Were I not resident in Ireland, I might be a prime target for Tory canvassers. A Financial Times subscriber who teaches in a private girls’ school and who paid for the public school education of his own children, I should be in the mainstream of Conservative voters, but the Conservative Party now is a far remove from that which I knew as a child.
I remember our Member of Parliament coming to visit our village primary school, perhaps in the summer after the June general election of 1970. There was an excitement about his visit.
English members of parliament had large constituencies of eighty thousand or more voters. The expectations of their constituents were that members of parliament were to do their work in parliament. If one had a problem with which it was thought they might be able to offer help or advice, then the thing to do was to write a letter and they would respond on paper embossed with the distinctive House of Commons portcullis.
There were such letters in our house, my Old Labour supporting father was a man who would have put pen to paper and the Member of Parliament would have responded even though he would have been aware by the tone of my father’s letters that he was probably gaining no votes in replying to the questions.
He was the Member of Parliament for the Yeovil constituency (in which our village was situated before boundary revisions moved our village to the new constituency of Somerton and Frome for forty-one years and from thence to Glastonbury and Somerton). On the day of the 1983 general election, against the background of a Conservative landslide, the changes allowed the Liberal Party to capture Yeovil, but our Member of Parliament had retired by then. He was also a member of the cabinet, serving as Minister of Transport, in the government of Edwbut ard Heath.
The thought of a government minister coming to our school was exciting. Our village was not the most significant of places and our school had only forty pupils. Given the weight of ministerial and parliamentary work in those times before members of parliament had teams of assistants, there must have been many more attractive ways of spending a Saturday.
John Peyton duly arrived to open the fete, saying the requisite few words appropriate to such occasions.
It was a disappointment to a primary school boy, he was not an imposing or dramatic figure. He might have been a country doctor or solicitor.
Exciting or not, Conservative or not, my family respected him. Whatever they thought about the party’s policies, there was a respect for the Conservative Party as a party that had integrity and that would be prudent in its management of the economy. There was no love for the government, but there was an expectation that it would act responsibly.
It is against that background of trust, even if it was frequently coupled with dislike, that their comes a sense of complete bafflement at the present Conservative administration. It is hard to imagine what men like the late John Peyton would have made of a party that has become a refuge for spivs, sharp operators and populists.
We had the great honour of having Tam Dalyell as our MP.
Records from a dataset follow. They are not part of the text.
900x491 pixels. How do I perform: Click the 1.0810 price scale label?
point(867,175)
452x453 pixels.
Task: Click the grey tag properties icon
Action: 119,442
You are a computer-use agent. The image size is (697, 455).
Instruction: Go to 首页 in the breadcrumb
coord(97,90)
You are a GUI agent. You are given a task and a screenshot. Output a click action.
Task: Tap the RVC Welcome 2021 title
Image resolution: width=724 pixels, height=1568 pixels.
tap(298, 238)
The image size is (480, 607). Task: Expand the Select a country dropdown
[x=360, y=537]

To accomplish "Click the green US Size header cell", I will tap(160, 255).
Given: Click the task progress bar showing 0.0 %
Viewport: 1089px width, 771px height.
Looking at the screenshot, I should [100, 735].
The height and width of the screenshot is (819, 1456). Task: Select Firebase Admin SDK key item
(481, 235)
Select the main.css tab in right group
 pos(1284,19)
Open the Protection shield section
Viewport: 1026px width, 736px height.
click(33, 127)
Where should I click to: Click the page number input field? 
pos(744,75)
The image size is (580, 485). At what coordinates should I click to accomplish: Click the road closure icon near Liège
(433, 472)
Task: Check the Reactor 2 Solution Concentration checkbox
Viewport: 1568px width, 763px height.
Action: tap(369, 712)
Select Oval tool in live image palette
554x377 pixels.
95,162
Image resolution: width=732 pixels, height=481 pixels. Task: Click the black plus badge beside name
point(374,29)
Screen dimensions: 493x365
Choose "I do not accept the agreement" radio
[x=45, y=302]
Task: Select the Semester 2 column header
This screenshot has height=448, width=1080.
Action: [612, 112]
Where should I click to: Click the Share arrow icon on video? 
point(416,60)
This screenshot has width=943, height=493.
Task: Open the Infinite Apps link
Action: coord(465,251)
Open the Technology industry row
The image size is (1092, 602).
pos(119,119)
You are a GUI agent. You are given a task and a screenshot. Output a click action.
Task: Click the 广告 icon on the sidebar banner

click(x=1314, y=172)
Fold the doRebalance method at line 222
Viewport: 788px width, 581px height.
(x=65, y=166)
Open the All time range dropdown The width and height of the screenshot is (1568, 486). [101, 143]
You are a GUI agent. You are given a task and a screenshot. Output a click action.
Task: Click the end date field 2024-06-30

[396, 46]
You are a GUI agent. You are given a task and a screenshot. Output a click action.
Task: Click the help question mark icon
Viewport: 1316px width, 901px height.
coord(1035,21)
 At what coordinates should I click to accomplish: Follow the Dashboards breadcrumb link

People of all political shade respected him. He himself would be seen shopping in the supermarket, not one of his well paid SPADS. Locals respected his privacy and would not pester him. Just mutual mode and how d’y’ do.
A good man.
By the way ‘n’ that, what is a “populist”?
I remember Tam. A man of definite principle
‘Populism,’ for me, is what now passes for politics, it has no particular complexion, but is a predilection toward saying whatever it is that people would wish to hear (Irish politics has been populist since the foundation of the state, with two centre right parties contending for power, votes were only gained by outbidding the claims of one’s opponents).
It is interesting to see Starmer being despised by some of those on the Left, perhaps there is some substance in him.
Predictable tacks changed my “nods” to “mode” . AI will salve all our problems.